Em dez anos, o número de mulheres assassinadas em Mato Grosso do Sul cresceu 52,7%. É o que revela o Atlas da Violência divulgado na semana passada pelo Instituto de Pesquisa Econômica Aplicada (Ipea). Maior parte do chamado, feminicídio, desta está relacionado a violência doméstica praticado por parceiro ou ex-parceiro.

Entre 2004 a 2014 foram assassinadas 762 mulheres, 84 só em 2014. O estudo revela também que entre 2013 a 2014 houve um crescimento de 12% de assassinatos.

O ano que mais foi registrado assassinatos de mulheres foi em 2014, nove mortes a mais em relação a 2013. 2004 aparece na lanterna com 55 assassinatos.

Média

Por outro lado, Mato Grosso do Sul está entre os 18 estados da Federação que apresentaram taxa de homicídio de mulheres acima da média nacional, que é de 4,6 a cada grupo de 100 mil mulheres. O Estado aparece com a taxa de 6,4, ocupando a 11ª posição, seguido por Rondônia (6,4), Mato Grosso (7), Espírito Santo (7,1), Alagoas (7,3), Goiás (8,8) e Roraima, com 9,5.

Este ano

De janeiro a março deste ano, pelo menos 117 mulheres perderam a vida, vítimas de assassinatos em Mato Grosso do Sul. Destas, 29 residiam em Campo Grande. Outras 177 mulheres foram vítimas de violência e tentativa de assassinato, sendo 45 em Campo Grande. Os números são da Secretaria Estadual de Justiça e Segurança Pública (Sejusp).

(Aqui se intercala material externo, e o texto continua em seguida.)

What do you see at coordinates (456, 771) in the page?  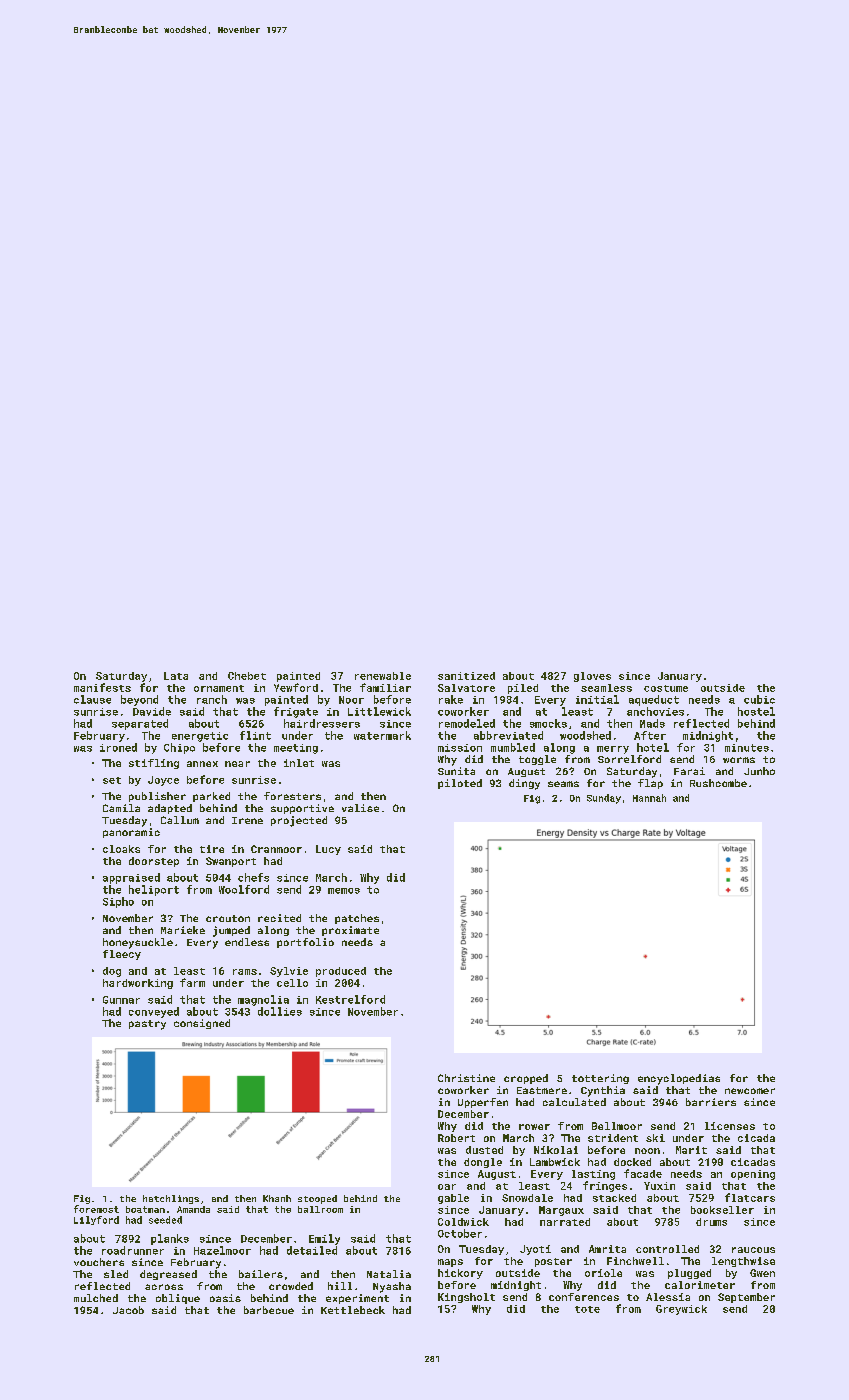 I see `Sunita` at bounding box center [456, 771].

Para a deputada estadual Antonieta Amorim (PMDB) lamentou os números da violência contra a mulher em Mato Grosso do Sul. “Estamos ainda no dia 22 de março, encerrando o mês da mulher, e temos esse número trágico; isso precisa acabar”, afirmou.

Antonieta também defendeu a criação de uma comissão permanente em defesa dos direitos da mulher no âmbito da Assembleia Legislativa. “Fizemos essa proposta e agora esperamos poder contar com o apoio dos nossos colegas, os demais deputados, para que possamos ter um amplo espaço de debates sobre esse assunto tão importante”, disse. A deputada citou casos recentes em que a mulher é autora do assassinato dos companheiros, muitas vezes motivada pela vitimização constante a que foi submetida. “Esses dias uma mulher matou o marido com a espingarda dele, atitude que não é da natureza da mulher e demonstra que estava em desespero”, disse.

A deputada também informou que o Governo do Estado e a ONU Mulheres começaram este ano estudos para que Mato Grosso do Sul tenha protocolo próprio para investigar, processar e julgar as mortes violentas de mulheres, denominadas de “feminicídio”. Depois de ter sido instituído, no último dia 19 de fevereiro, o Grupo de Trabalho Interinstitucional (GTI) tem se reunido para definir como adaptar a realidade estadual às diretrizes nacionais do feminicídio. Com representantes da Polícia Civil, Polícia Militar, Corpo de Bombeiros, Coordenadoria de Perícias, Ministério Público, Defensoria Pública e Poder Judiciário, o GTI vai sensibilizar os profissionais envolvidos em processos de investigação e julgamento de crimes contra mulheres.